Airport Security in the Age of COVID-19

As the travel restrictions imposed to control the coronavirus pandemic are beginning to be relaxed in some parts of the world, it is time to start rethinking airport security in the age of COVID-19. Even if an effective vaccine is found for COVID-19, it will be out of the question to go back to long lines at security checkpoints and boarding gates, and the manual checking of identity documents and boarding passes.

In a provisional patent application that I coauthored with Karen Lewison before the pandemic and have now published, we proposed an automated method of verifying the identity of travelers that could be used in the post-pandemic world to speed up the security check and the boarding process, and to eliminate the face-to-face interaction with a security officer at the checkpoint and a flight attendant at the boarding gate. The method takes advantage of the high accuracy achieved by today’s deep neural networks for face recognition, while overcoming the privacy concerns raised by the collection and storage of facial images.

Here is a summary of the method.

The traveler would carry a Digital Travel Credential (DTC) and one or more Digital Boarding Passes (DBPs) in his or her smart phone. The DTC would be issued by an agency of the traveler’s government and would consist of a private key, a certificate for the associated public key, and a facial image certified by inclusion of a cryptographic hash of the image in the public key certificate. The facial image would not be stored in any database. It would only exist in the traveler’s phone where it would be stored as part of the DTC and optionally in backup storage controlled by the traveler.

The DBP for each leg of the trip would be issued online by the airline providing the flight, upon authentication of the traveler by presentation of the certificate and proof of possession of the private key. It would be digitally signed by the airline and would bind data that uniquely identifies the flight to data that uniquely identifies the DTC. It would be stored together with the DTC in a Digital Travel Wallet (DTW) implemented as a native app running on the traveler’s smart phone.

At the security checkpoint the DTW would present the DTC and the DBP for the first leg of the trip to a security console over a secure Bluetooth connection implemented as described in the patent application. The console would cryptographically verify the DTC and the DBP as well as a proof of possession of the private key component of the DTC also presented by the DTW over the secure connection. The console would be equipped with a security camera and would use face recognition software to compare the facial image in the DTC to a facial image taken by the camera. If deemed necessary, additional visual comparison could be performed by a security officer seeing both images next to each other on a screen located in a control room. Upon successful completion of the cryptographic verifications, and verification that the image in the DTC matches the image taken by the camera, a gate would open and allow the traveler to proceed through the checkpoint.

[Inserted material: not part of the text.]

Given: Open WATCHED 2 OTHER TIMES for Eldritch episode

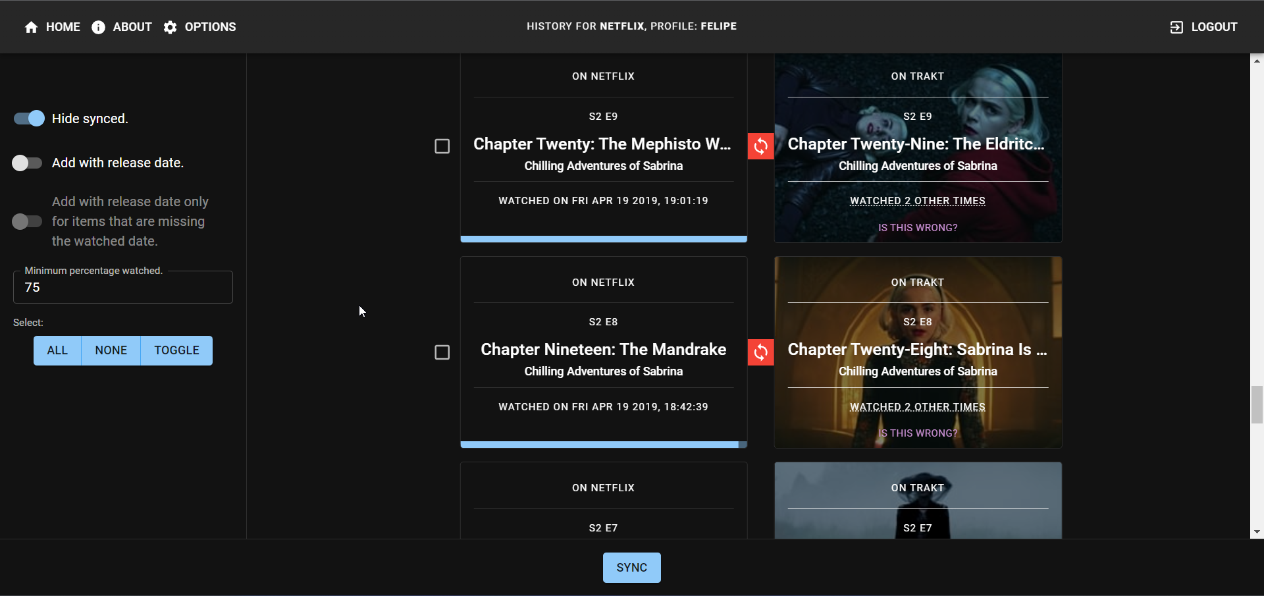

At the boarding gate, another console also equipped with a security camera would automatically authenticate the traveler by repeating the cryptographic verifications performed at the checkpoint and using the same face recognition software to compare the image in the DTC to an image taken by the camera. It would also verify that the flight identified by the DBP is the flight currently being boarded at the gate.

In the United States, face recognition is already being used at some airports to identify passengers at boarding gates, but only for international flights. Facial images taken by a gate camera are compared against facial images stored in a database, which, because they are stored in a database, are vulnerable to misuse, insider attacks, and security breaches. The restriction to international flights is supposed to protect the privacy of US citizens. US passengers of international flights are allowed to opt out of being identified by the security camera, but opting out is a cumbersome procedure that is rarely used.

The method for identifying passengers at the boarding gate described in the patent application would not raise the same privacy concerns as the method of identification by face recognition currently being used at US airports, and could therefore be used for all fligts, not just for international flights. It would also be more secure, since is uses two authentication factors. Even if an impostor had a resemblance to a passenger entitled to board the flight, or succeeded in fooling the face recognition algorithm by wearing a disguise or performing a physical adversarial perturbation attack, the impostor would not be able to board the fight without also capturing DTC and DBP carried in the passenger’s phone and proving possession of the private key associated with the DTC.